File size: 3,551 Bytes

833cfe9

#!/usr/bin/env python3
"""
Maaza Nano 9.6M - The 99ms Brain
Simple inference script for tool routing.

Usage:
    python inference.py "search for cats"
    python inference.py "read the file config.json"
    python inference.py "send an email to bob@example.com"
"""

import torch
import json
import sys
import time
from pathlib import Path

# Add current directory to path for imports
sys.path.insert(0, str(Path(__file__).parent))
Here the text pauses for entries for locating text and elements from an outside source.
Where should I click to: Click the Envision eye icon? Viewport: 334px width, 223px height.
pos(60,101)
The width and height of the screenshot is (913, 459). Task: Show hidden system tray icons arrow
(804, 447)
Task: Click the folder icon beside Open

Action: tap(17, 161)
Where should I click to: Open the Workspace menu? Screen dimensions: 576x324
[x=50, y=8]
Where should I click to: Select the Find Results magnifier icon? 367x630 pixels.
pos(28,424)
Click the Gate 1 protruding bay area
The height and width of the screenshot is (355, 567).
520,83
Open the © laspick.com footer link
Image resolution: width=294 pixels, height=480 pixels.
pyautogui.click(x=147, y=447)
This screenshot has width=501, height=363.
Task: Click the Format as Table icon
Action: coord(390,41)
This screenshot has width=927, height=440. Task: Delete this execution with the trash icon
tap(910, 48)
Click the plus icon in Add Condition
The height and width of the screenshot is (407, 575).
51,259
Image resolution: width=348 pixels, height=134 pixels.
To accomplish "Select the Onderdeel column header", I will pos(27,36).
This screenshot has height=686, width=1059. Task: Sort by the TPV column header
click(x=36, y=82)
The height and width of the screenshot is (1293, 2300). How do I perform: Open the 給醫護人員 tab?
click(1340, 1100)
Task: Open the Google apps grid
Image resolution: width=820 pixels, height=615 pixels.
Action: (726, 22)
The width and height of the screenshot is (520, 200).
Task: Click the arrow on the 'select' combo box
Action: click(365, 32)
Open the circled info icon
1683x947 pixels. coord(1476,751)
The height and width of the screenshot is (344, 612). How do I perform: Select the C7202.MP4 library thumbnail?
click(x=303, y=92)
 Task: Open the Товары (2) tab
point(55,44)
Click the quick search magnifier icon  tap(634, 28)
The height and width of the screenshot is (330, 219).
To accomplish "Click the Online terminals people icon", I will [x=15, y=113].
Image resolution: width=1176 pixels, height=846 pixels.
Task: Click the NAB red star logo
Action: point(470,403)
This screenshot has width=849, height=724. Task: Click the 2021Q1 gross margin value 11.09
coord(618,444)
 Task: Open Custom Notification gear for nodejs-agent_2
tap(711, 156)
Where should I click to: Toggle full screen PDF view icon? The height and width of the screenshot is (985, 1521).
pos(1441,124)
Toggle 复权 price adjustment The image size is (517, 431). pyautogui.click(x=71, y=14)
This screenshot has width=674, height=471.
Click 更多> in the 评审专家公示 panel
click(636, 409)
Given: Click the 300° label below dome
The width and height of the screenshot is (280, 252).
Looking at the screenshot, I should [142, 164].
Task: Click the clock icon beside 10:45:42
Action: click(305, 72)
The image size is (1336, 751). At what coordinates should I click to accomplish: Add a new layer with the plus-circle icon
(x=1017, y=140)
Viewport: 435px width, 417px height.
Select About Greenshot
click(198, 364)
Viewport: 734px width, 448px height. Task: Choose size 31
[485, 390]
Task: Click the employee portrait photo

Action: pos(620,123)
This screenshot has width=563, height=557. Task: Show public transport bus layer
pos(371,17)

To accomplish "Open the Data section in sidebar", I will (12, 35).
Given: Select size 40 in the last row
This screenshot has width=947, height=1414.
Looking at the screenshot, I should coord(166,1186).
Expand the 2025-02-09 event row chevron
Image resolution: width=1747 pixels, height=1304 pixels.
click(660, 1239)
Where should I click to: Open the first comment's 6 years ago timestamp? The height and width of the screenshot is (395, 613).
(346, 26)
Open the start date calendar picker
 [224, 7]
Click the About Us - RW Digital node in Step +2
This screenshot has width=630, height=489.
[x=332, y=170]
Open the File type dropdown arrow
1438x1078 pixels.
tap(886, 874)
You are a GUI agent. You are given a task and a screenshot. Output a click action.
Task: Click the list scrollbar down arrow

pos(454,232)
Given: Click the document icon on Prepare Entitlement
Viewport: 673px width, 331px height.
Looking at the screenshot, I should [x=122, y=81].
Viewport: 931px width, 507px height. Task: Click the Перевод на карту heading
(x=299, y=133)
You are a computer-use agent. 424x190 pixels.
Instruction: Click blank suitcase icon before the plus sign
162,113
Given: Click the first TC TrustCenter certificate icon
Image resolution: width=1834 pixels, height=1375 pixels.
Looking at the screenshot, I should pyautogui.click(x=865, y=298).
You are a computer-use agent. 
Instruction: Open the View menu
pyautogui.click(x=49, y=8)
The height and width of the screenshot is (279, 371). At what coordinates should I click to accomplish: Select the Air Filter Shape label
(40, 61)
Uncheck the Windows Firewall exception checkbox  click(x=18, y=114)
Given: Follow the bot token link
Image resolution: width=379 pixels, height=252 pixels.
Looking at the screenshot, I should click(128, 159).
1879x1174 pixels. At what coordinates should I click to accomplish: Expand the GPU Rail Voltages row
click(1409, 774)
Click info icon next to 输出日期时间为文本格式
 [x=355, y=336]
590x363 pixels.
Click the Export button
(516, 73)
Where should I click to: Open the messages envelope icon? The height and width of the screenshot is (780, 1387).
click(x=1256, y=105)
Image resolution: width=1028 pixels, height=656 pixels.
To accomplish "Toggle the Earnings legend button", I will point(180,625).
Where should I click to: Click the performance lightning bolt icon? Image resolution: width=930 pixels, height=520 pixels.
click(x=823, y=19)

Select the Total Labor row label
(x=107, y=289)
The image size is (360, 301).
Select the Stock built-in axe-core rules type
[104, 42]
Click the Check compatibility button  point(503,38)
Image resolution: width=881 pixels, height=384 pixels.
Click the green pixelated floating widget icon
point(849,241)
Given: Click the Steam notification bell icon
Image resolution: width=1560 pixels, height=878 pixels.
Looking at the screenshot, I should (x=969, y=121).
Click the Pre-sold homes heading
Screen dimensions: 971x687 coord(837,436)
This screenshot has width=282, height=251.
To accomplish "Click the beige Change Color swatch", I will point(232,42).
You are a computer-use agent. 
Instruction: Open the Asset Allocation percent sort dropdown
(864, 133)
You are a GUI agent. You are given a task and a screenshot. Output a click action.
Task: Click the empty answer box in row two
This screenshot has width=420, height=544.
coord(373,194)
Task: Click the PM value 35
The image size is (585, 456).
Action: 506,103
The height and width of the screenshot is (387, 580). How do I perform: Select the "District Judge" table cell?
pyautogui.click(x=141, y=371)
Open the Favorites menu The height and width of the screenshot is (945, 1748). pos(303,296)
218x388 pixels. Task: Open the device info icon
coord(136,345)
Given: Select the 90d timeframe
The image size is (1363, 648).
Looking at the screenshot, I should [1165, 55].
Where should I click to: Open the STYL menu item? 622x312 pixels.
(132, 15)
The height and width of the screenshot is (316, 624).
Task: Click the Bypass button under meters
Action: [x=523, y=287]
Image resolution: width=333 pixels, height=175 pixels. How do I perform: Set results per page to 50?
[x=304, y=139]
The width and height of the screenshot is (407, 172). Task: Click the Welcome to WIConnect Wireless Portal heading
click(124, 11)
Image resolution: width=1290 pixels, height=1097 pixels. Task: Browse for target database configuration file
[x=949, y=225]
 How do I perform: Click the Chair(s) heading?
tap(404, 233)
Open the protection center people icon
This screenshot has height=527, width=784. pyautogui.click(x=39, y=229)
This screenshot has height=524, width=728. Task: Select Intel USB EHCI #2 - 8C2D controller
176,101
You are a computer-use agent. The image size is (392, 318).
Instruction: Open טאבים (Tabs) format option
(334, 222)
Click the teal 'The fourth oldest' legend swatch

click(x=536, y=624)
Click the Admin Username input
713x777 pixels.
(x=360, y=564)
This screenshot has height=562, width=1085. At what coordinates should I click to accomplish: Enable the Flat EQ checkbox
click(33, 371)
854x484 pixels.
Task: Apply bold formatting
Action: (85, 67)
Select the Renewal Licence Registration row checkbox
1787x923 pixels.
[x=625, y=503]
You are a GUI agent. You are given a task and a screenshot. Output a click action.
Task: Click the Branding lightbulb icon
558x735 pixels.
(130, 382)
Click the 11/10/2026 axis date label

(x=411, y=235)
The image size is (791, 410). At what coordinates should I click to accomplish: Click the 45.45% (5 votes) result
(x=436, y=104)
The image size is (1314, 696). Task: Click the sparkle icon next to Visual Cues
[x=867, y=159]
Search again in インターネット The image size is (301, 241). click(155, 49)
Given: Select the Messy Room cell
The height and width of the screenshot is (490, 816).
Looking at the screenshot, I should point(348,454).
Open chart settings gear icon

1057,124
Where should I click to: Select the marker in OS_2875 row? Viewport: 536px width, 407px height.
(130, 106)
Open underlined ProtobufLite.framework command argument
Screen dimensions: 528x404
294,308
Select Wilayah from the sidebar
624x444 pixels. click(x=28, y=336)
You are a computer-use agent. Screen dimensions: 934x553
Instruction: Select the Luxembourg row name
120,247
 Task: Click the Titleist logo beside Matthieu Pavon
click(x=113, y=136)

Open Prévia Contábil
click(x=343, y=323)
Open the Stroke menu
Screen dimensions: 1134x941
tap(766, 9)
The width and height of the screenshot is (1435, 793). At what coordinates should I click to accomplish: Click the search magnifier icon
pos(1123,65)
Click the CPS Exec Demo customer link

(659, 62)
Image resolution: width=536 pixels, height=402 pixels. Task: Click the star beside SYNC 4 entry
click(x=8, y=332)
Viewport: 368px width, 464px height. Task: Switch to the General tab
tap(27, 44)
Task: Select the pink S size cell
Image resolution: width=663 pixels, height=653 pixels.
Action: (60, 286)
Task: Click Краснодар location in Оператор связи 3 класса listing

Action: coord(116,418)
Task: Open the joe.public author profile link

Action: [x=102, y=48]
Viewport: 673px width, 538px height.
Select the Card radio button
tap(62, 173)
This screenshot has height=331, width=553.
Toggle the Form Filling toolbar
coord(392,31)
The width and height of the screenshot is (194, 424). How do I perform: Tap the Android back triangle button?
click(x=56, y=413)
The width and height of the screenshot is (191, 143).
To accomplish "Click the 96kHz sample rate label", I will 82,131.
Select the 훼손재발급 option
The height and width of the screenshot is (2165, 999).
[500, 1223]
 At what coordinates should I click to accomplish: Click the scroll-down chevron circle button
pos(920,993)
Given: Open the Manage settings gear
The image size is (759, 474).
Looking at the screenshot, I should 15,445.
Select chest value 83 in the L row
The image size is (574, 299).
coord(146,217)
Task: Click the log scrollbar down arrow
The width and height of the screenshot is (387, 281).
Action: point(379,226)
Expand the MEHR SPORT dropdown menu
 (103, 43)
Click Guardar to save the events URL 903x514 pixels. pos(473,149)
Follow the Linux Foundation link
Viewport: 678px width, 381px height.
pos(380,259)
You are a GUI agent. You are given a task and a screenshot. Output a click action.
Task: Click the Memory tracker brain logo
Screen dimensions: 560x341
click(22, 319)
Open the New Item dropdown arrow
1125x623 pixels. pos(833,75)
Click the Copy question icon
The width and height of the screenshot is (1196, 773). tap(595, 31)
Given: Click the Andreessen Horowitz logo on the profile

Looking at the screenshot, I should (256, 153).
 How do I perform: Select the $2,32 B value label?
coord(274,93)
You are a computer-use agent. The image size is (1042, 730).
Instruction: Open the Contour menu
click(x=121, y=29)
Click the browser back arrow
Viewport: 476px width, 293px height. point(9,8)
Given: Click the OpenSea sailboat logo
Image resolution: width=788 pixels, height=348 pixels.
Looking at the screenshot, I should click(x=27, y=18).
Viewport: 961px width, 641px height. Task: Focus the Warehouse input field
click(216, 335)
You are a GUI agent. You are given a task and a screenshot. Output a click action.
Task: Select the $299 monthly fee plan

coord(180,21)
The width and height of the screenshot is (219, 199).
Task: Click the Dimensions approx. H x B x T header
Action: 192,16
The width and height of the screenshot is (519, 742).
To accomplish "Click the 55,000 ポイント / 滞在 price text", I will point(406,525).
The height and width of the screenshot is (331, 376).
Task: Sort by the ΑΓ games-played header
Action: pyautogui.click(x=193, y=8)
from model import MaazaNanoModel, MaazaNanoConfig
from tokenizer import BPETokenizer


def load_model(model_dir: str = "."):
    """Load the Maaza Nano model."""
    model_dir = Path(model_dir)

    # Load tokenizer
    tokenizer = BPETokenizer.load(str(model_dir / "tokenizer.json"))

    # Load model config
    with open(model_dir / "config.json") as f:
        cfg = json.load(f)

    config = MaazaNanoConfig(
        vocab_size=cfg["vocab_size"],
        hidden_size=cfg["hidden_size"],
        num_layers=cfg["num_layers"],
        num_heads=cfg["num_heads"],
        intermediate_size=cfg["intermediate_size"],
        max_position_embeddings=cfg["max_position_embeddings"],
    )

    # Load model weights
    model = MaazaNanoModel(config)
    model.load_state_dict(torch.load(model_dir / "model.pt", weights_only=True))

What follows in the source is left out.